Er3n · October 10, 2024, 7:57am

Hi everyone,

I was looking for geo data (longitude & latitude) for Chinese cities to create a map in PowerBI. I found a dataset on Geonames: GeoNames

I’m interested in the field “alternatenames” which contains the city names in Chinese. The data there looks like this:

Kanbaduo,Oiser,Oisêr,Wosai,Wosai Xiang,kan ba duo,wo sai,wo sai xiang,坎巴多,窝塞乡,窝赛

I’ve been trying to utilize the node String Splitter (Regex) to separate the Chinese names from the rest, but no Regex code I tried worked so far. The desired output would be 2 columns, one for the Chinese names and one of the remaining alternate names:

Rest	Chinese
Kanbaduo,Oiser,Oisêr,Wosai,Wosai Xiang,kan ba duo,wo sai,wo sai xiang	坎巴多,窝塞乡,窝赛

Any tips on how to write the Regex code for this?

Best,
Eren

Er3n · October 11, 2024, 1:37am

The following regex code somewhat works, but it only returns the last Chinese character of every string in a new column:

^.*([\u4e00-\u9fa5]+)$

In the case of…

Kanbaduo,Oiser,Oisêr,Wosai,Wosai Xiang,kan ba duo,wo sai,wo sai xiang,坎巴多,窝塞乡,窝赛

…it only returns 赛, not 坎巴多,窝塞乡,窝赛

I seem to be missing sth here

takbb · October 11, 2024, 7:38am

Hi @Er3n , you are close with the regex but you have two potential problems:

The initial .* (to match any characters) will be “greedy” which means it will try to consume as many characters as possible whilst still allowing the whole expression to succeed.
You have commas within the set of chinese characters

Let’s simplify things (you may already know much of what I write below, but a simple example may be of use to others)
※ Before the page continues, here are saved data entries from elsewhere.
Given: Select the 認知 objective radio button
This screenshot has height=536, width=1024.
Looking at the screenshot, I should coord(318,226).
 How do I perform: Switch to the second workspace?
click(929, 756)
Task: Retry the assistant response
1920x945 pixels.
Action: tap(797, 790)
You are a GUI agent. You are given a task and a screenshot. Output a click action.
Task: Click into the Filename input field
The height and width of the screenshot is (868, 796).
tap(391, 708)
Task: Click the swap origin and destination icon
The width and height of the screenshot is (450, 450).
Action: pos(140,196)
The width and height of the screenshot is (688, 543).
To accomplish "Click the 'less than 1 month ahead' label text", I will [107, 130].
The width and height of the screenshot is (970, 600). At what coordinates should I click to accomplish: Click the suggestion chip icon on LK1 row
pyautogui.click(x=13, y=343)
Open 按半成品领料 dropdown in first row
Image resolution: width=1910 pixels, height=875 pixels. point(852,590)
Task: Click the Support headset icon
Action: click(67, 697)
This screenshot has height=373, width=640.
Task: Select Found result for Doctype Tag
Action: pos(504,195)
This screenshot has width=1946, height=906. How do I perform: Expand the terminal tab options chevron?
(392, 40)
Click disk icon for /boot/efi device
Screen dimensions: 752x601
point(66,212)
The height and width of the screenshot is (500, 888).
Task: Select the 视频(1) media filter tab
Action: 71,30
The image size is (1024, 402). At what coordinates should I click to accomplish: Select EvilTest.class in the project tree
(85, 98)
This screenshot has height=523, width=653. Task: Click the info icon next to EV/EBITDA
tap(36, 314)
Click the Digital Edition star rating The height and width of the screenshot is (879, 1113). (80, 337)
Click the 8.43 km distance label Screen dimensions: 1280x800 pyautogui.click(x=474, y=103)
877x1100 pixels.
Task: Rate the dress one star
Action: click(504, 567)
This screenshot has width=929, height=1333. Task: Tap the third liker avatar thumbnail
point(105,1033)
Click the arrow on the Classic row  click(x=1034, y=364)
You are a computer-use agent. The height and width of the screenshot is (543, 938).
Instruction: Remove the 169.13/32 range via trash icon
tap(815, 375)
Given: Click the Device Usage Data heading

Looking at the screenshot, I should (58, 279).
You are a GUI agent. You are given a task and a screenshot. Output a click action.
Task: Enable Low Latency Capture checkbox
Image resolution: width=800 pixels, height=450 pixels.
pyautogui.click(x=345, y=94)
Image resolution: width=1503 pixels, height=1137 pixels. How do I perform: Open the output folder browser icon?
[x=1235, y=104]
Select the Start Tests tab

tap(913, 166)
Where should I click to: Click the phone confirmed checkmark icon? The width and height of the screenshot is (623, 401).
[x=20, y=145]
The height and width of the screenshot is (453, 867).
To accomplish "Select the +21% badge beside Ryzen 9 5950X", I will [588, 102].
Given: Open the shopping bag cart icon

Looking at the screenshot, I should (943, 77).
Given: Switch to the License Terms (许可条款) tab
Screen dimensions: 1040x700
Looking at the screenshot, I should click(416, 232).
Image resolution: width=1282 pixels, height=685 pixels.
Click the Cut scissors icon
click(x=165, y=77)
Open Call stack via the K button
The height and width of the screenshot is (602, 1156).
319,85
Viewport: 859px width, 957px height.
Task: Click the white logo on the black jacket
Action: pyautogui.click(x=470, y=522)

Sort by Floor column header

If you had the string AAABB,BB,BBB and you wanted to collect the part containing the Bs, an equivalent to your current regex would be

^.*([B]+)

But if you used this it would collect only the final B because everything up to the final B is consumed by the “.*”

You can stop the .* from being “greedy” by following it with a question mark “?”

You now have
^.*?([B]+)

and this would collect the final three Bs (but not the others) because the expression can only match a continuous sequence of Bs, but the data contains commas.

So we can tell it to also match commas which are within the Bs

^.*?([,B]+)

and now it will collect: BB,BB,BBB

So, replacing the B in my regex expression with your Unicode range, the equivalent for your regex would be:

^.*?([,\u4e00-\u9fa5]+)$

Er3n · October 11, 2024, 8:06am

@takbb thanks a lot for your help and the detailed explanation! Learned a lot on how to use Regex through it.

In the meantime I had come up with this code:

[a-zA-Z0-9_?@&.,，~()（）^:;/=+~'’ àáâãäåæçèéêëìíîïðñòóôõöøùúûüýþÿ-],([\u4e00-\u9fa5]+).

It would return the first group of Chinese characters, e.g.:

坎巴多

Wasn`t perfect, but I could work with it.

Best,
Eren

takbb · October 11, 2024, 8:38am

Glad you got something workable, and thanks for marking the solution.

system · October 18, 2024, 8:38am

This topic was automatically closed 7 days after the last reply. New replies are no longer allowed.